Fast Land ouvre le projet MORE D4TA. Un morceau écouté en boucle pour un album créatif, qui signe le grand retour de Sascha Ring (Apparat), Gernot Bronsert et Sebastian Szary (Modeselektor). Des nappes hypnotisantes, des mélodies surprenantes ; il est impossible de s’en défaire. Car cela fourmille de détails, de percées et d’envolées. Du côté de l’image animée, les musiciens lorgnent vers le numérique, l’uniformisation des corps et ainsi… la rébellion. Lorsqu’on nous assigne un cadre et que l’on souhaite en sortir alors il faut lutter. Faire bouger les corps et entrer en résistance. Voici donc l’histoire de Fast Land.
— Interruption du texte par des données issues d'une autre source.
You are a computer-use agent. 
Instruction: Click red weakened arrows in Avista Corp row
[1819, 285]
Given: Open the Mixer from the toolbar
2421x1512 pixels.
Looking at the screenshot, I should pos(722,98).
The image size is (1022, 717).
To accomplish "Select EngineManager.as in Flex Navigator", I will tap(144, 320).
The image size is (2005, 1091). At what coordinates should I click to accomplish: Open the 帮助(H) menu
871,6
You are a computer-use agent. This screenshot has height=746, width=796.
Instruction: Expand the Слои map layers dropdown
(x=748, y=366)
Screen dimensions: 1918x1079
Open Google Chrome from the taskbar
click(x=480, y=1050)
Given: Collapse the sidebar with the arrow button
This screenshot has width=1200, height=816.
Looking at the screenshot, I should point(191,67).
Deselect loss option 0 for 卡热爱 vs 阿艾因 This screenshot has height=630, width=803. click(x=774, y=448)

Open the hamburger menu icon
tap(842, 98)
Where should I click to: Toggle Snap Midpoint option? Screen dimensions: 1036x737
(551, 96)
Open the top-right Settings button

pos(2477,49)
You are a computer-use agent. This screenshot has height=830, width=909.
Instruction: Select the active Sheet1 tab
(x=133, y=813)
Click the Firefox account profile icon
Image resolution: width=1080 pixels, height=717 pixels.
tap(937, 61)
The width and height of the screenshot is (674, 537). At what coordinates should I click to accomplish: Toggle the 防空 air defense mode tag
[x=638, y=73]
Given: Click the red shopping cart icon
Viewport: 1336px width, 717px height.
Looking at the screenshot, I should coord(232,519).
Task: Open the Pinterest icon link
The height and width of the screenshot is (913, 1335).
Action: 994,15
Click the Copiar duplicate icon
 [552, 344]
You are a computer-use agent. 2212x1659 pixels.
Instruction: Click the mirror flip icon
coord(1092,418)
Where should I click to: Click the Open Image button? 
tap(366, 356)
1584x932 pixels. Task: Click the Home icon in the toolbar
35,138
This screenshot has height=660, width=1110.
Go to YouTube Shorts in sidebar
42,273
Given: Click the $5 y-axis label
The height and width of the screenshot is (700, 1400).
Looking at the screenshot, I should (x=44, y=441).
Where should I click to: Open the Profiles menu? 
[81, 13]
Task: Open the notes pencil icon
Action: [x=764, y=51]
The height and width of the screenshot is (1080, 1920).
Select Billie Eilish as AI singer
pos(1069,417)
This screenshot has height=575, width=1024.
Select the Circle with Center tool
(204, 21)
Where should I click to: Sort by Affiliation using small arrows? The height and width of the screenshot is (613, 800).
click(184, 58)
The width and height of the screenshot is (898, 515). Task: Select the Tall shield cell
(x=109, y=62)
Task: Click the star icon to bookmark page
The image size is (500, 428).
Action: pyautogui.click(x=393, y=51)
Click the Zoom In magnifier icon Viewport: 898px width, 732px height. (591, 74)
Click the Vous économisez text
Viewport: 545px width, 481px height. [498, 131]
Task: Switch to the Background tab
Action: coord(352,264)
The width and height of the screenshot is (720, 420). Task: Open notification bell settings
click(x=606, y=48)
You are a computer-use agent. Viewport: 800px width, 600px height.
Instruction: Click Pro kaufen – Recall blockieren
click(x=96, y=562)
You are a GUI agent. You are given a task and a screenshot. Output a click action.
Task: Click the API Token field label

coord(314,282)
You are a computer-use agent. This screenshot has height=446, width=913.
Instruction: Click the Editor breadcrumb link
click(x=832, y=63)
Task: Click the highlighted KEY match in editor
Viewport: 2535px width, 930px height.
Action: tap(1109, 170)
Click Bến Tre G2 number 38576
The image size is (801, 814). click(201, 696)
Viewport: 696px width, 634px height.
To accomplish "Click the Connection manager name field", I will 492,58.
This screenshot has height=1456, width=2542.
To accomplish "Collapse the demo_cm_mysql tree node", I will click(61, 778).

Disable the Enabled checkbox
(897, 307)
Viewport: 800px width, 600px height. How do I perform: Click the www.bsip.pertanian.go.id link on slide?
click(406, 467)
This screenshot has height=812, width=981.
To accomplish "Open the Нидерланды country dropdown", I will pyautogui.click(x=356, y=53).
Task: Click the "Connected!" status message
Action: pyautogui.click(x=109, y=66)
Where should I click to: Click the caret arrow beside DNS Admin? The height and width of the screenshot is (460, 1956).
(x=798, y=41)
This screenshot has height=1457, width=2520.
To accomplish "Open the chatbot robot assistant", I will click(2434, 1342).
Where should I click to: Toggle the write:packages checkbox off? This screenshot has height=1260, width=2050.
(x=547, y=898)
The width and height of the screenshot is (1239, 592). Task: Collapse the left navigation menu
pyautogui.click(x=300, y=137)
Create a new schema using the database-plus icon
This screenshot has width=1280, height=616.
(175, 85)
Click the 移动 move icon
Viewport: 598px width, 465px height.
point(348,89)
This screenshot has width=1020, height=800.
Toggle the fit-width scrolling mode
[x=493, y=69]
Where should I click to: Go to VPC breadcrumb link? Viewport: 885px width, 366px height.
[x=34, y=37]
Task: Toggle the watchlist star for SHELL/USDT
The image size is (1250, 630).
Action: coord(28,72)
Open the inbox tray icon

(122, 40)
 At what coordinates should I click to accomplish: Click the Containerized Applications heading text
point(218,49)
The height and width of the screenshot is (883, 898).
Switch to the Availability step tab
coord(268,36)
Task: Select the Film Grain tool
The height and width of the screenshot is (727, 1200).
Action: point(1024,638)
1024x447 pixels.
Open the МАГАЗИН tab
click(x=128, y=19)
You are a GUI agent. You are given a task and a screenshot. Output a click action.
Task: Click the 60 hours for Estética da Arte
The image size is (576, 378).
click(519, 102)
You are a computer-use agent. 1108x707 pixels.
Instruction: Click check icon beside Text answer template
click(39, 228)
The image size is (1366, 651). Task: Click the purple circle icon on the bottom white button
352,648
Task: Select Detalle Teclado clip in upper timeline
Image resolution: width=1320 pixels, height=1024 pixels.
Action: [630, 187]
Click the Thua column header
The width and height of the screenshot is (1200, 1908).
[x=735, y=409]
Easy Prey révèle ensuite la voix de Sascha Ring, entre évocation d’amour, de dépendance et de vulnérabilité. Le clip, (chroniqué ici) nous immerge encore plus au sein de cette nouvelle ère. Celle des data centers, de l’obsolescence programmée et de la destruction massive des ressources planétaires.
Mais si le nom de l’album est un anagramme de « Moderat 4 », cela va bien au-delà du simple jeu de mots. En effet, MORE D4TA soulève les questions liées à la surcharge d’informations et s’intéresse aux sentiments d’isolement dont nous avons tous été victimes pendant ces deux longues années de confinement. Ce disque cherche alors à nous reconnecter les uns aux autres afin de créer tous ensemble un nouveau monde, loin des algorithmes, des fake news et de la communication de masse. Extraire finalement l’art et l’humain de cette société autocentrée.
Lorsque Drum Glow, débute, c’est la nuit. Effectivement, des bruits d’animaux sauvages viennent peupler le morceau tandis que la voix éthérée et modulée de Sascha martèle quelques mots en boucle. Neon Rats ravira celles et ceux qui souhaitent danser, un beat lancinant et toujours ce timbre qui interpelle et accroche. Le morceau ne cesse de monter, pour un final explosif. Et à mi-parcours de MORE D4TA, Moderat casse le rythme pour introduire Soft Edit, une minute à peine de vocodeurs et de robotique.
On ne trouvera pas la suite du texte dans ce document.